● WHAT TO WORK ON: Your answer should be only the lines below from the one with "[Menu] (133, 7)" to the one with "撮影関連事業者に登録する (284, 352)", repeated exactly, ends included.

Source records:

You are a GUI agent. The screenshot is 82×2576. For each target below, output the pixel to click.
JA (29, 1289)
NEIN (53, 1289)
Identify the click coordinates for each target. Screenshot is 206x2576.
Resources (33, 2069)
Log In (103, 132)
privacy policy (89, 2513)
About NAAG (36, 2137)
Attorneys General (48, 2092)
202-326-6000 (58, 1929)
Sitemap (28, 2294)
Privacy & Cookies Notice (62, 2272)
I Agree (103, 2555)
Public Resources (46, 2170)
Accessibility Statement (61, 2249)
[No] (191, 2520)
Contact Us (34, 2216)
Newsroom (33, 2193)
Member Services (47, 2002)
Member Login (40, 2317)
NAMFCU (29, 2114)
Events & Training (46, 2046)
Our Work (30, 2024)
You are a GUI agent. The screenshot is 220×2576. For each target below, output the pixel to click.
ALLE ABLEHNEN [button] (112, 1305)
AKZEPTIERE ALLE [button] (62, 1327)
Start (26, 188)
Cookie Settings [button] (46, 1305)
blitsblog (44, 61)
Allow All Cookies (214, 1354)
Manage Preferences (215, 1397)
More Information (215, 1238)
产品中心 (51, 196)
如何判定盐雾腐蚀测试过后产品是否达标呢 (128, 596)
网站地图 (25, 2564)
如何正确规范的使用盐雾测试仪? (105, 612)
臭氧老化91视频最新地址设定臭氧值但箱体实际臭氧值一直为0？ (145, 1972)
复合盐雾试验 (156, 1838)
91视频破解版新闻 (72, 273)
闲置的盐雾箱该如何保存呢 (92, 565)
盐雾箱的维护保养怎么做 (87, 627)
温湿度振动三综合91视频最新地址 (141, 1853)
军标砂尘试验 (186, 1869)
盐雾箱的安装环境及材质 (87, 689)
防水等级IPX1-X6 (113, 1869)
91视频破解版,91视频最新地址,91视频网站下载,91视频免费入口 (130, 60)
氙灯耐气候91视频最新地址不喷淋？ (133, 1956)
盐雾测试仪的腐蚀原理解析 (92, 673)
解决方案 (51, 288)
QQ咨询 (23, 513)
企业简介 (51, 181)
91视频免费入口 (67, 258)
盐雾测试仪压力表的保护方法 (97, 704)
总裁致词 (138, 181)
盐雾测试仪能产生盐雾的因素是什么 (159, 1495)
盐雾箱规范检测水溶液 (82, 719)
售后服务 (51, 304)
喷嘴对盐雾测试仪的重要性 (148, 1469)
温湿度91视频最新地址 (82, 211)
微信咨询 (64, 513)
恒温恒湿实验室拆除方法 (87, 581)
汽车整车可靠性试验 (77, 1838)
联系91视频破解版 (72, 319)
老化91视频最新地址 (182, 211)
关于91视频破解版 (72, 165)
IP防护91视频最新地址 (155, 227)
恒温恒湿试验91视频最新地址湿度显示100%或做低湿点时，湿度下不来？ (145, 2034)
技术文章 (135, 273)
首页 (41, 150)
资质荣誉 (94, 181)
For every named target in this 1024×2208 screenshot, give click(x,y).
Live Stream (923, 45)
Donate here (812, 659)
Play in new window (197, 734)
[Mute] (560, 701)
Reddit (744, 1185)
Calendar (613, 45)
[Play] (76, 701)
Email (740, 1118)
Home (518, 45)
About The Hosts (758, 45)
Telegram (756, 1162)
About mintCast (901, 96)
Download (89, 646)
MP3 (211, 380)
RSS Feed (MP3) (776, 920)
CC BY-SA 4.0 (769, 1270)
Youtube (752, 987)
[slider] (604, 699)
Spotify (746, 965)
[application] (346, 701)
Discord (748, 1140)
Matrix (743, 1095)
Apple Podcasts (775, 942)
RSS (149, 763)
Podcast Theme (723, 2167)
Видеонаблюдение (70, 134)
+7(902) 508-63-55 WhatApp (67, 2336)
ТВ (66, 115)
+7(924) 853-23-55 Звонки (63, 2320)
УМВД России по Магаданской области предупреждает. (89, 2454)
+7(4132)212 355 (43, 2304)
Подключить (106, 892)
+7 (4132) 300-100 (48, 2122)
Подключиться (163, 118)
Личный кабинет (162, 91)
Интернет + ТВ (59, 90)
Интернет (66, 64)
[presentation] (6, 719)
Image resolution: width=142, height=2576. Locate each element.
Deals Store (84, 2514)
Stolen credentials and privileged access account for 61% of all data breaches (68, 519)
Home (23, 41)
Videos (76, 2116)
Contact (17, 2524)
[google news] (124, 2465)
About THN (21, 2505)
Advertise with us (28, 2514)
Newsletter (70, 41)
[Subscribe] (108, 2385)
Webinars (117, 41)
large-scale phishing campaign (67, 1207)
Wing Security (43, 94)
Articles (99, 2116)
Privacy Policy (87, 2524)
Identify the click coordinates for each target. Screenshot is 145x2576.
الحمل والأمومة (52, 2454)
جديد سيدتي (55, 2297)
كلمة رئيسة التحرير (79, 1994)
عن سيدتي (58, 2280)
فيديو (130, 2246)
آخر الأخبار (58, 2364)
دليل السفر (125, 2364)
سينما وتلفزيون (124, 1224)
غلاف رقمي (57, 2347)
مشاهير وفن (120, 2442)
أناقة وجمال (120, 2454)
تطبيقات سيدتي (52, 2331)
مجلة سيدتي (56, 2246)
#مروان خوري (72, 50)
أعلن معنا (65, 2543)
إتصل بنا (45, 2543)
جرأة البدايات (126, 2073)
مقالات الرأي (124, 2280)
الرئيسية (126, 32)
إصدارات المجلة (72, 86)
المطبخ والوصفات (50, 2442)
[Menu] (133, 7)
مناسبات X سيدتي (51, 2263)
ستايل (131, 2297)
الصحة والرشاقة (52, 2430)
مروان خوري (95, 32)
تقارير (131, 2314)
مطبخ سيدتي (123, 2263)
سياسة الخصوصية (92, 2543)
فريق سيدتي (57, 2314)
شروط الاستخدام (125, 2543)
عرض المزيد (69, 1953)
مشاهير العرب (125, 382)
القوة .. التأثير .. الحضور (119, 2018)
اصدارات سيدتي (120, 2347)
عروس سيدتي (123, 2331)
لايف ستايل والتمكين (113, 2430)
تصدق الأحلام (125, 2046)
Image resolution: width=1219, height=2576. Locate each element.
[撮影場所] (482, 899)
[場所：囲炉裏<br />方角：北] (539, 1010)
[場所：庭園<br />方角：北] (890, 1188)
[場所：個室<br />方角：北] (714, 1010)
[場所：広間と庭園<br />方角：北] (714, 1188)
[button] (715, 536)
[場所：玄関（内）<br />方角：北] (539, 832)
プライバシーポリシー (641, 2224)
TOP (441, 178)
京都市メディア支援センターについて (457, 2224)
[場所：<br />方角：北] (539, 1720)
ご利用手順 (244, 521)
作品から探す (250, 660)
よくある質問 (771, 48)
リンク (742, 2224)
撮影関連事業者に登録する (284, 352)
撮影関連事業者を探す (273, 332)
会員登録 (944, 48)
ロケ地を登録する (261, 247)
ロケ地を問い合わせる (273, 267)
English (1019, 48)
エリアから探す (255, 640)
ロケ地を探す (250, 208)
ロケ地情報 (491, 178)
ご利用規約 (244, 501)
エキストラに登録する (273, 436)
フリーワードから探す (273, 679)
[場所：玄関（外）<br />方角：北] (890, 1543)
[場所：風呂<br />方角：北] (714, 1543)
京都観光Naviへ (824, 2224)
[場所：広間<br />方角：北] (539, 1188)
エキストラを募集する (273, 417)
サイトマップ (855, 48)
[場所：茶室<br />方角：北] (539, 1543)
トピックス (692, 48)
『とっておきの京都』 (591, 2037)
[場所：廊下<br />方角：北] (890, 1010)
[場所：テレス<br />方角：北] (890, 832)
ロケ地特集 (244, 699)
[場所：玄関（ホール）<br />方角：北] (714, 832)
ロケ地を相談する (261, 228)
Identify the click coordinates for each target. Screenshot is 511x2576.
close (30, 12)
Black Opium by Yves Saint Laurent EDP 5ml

● ANSWER TO THE EXERCISE:
[Menu] (133, 7)
مناسبات X سيدتي (51, 2263)
ستايل (131, 2297)
الصحة والرشاقة (52, 2430)
مروان خوري (95, 32)
تقارير (131, 2314)
مطبخ سيدتي (123, 2263)
سياسة الخصوصية (92, 2543)
فريق سيدتي (57, 2314)
شروط الاستخدام (125, 2543)
عرض المزيد (69, 1953)
مشاهير العرب (125, 382)
القوة .. التأثير .. الحضور (119, 2018)
اصدارات سيدتي (120, 2347)
عروس سيدتي (123, 2331)
لايف ستايل والتمكين (113, 2430)
تصدق الأحلام (125, 2046)
Image resolution: width=1219, height=2576. Locate each element.
[撮影場所] (482, 899)
[場所：囲炉裏<br />方角：北] (539, 1010)
[場所：庭園<br />方角：北] (890, 1188)
[場所：個室<br />方角：北] (714, 1010)
[場所：広間と庭園<br />方角：北] (714, 1188)
[button] (715, 536)
[場所：玄関（内）<br />方角：北] (539, 832)
プライバシーポリシー (641, 2224)
TOP (441, 178)
京都市メディア支援センターについて (457, 2224)
[場所：<br />方角：北] (539, 1720)
ご利用手順 (244, 521)
作品から探す (250, 660)
よくある質問 (771, 48)
リンク (742, 2224)
撮影関連事業者に登録する (284, 352)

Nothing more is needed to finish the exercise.